Diabetes in Children: Description
By far, the most common form of diabetes in infants, children and adolescents is type 1 diabetes. Experts estimate that around 30,000 to 32,000 minors are currently suffering from it in Germany. Approximately 2,300 new cases are added each year. These numbers are forecast to increase over the next few years. Type 1 diabetics have to supply the blood sugar-lowering hormone insulin to their bodies for the rest of their lives, as their immune system destroys the cells that produce insulin.
Type 2 diabetes is becoming more and more common (in addition to type 1 diabetes) in children and adolescents. This usually occurs after the age of 40. However, many offspring today show the typical risk profile of this disease: lack of exercise, obesity, and a very high sugar and fat diet. This is why an estimated 200 children between the ages of 12 and 19 develop type 2 diabetes every year – and the trend is rising.
Some children and adolescents develop rare forms of diabetes. This includes, for example, MODY (Maturity-Onset Diabetes in the Young). There is little reliable data on the frequency of such rare forms of diabetes in children, adolescents and adults.
Diabetes in Children: Symptoms
Type 1 diabetes in children is often only with symptoms if more than 80 per cent of the insulin-producing beta cells in the pancreas are destroyed. Before that, the remaining amount of insulin is sufficient to prevent a complete derailment of the sugar metabolism.
The symptoms of type 1 diabetes in children can develop within a few weeks. This includes:
- large amounts of urine, urinating or wetting at night
- extreme thirst and drinking quantities of several litres per day
- Dullness and poor performance
- Weight loss with constant cravings (children with type 1 diabetes are usually slim)
- severe abdominal pain
- In the advanced stage, a typical acetone odour (like “nail polish remover”) in the exhaled air.
The symptoms of much rarer type 2 diabetes in children, on the other hand, develop slowly. They are similar to type 1 diabetes. However, these diabetic children are usually significantly overweight (obesity = obesity).
Diabetes in Children: Causes and Risk Factors
The causes of diabetes in children (and adults) depend on the type of diabetes.
Type 1 diabetes in children
Type 1 diabetes is an autoimmune disease. Antibodies attack the insulin-producing beta cells in the pancreas and destroy them. As a result, the body can no longer produce enough insulin ( absolute insulin deficiency ).
Various such autoantibodies that occur in type 1 diabetes are now known. These include, for example, autoantibodies against cytoplasm islet cell components (ICA) and insulin (IAA).
It is unclear why the patient’s immune system acts against their tissue.
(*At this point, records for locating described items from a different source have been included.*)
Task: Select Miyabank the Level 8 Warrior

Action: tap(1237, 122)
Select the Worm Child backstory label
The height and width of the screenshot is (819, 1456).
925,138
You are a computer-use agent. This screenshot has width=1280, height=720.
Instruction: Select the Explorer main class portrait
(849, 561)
Genetic factors seem to play a role because type 1 diabetes sometimes affects several family members. Researchers have now identified several genetic changes that appear to be associated with type 1 diabetes.
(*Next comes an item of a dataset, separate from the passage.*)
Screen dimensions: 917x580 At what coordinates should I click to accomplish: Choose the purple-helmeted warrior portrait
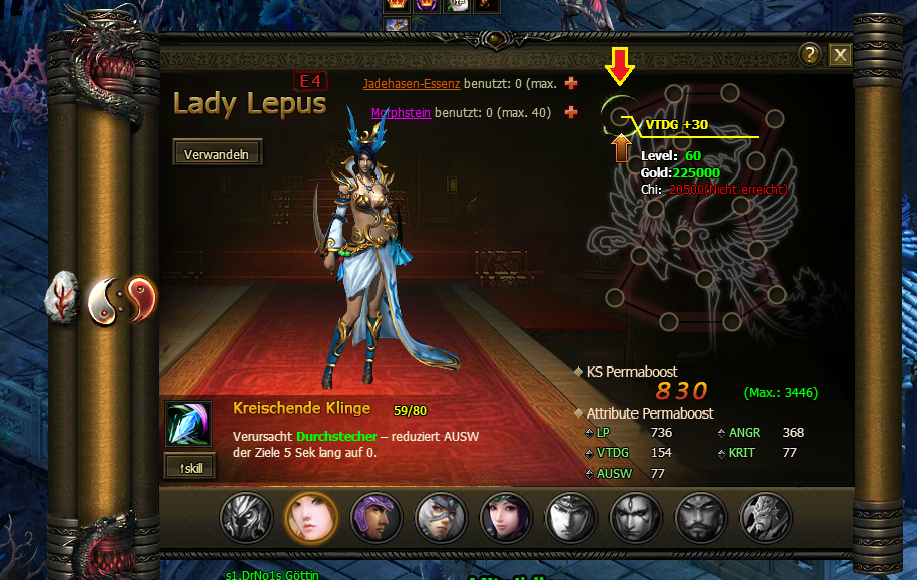376,517
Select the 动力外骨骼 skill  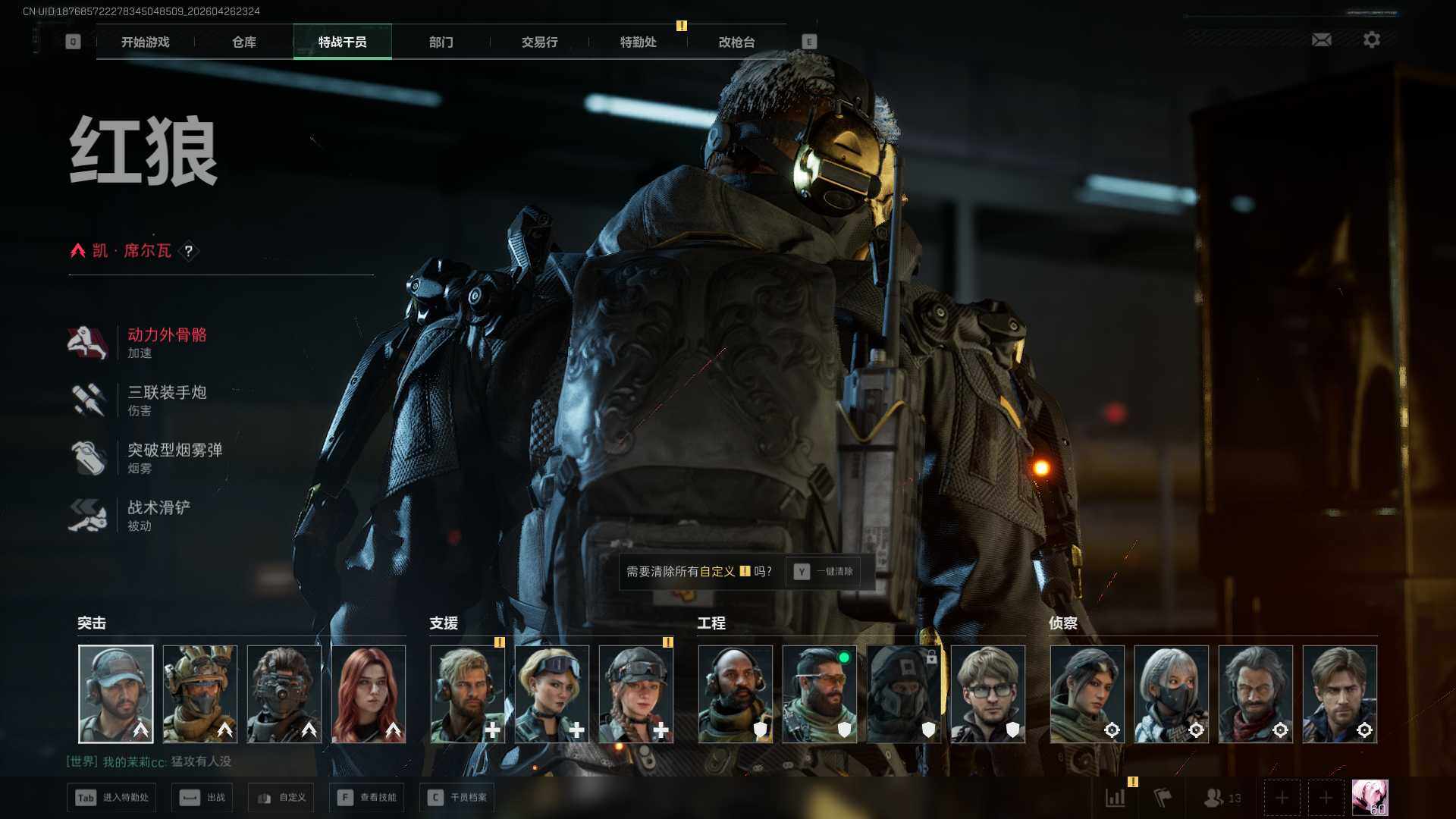166,342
In addition, other factors are also suspected of being involved in the development of the autoimmune form of diabetes. These include, for example, infections such as mumps, measles and rubella. Scientists are also discussing the possible influence of too short a breastfeeding period after childbirth or giving children cow’s milk and foods containing gluten too early. These suspected connections are still being researched.
By the way: Type 1 diabetes often occurs together with other autoimmune diseases, such as celiac disease or Addison’s disease.
Type 2 diabetes in children
Type 2 diabetes develops over the years: the body’s cells become increasingly insensitive to the blood sugar-lowering hormone insulin. This insulin resistance leads to a relative insulin deficiency: the patient’s body usually still produces sufficient insulin but does not reduce its effects on the cells. To compensate for this, the pancreas increases the production of insulin. At some point, however, she exhausts due to the overload. Then insulin production decreases. In the advanced stages of the disease, an absolute insulin deficiency can occur.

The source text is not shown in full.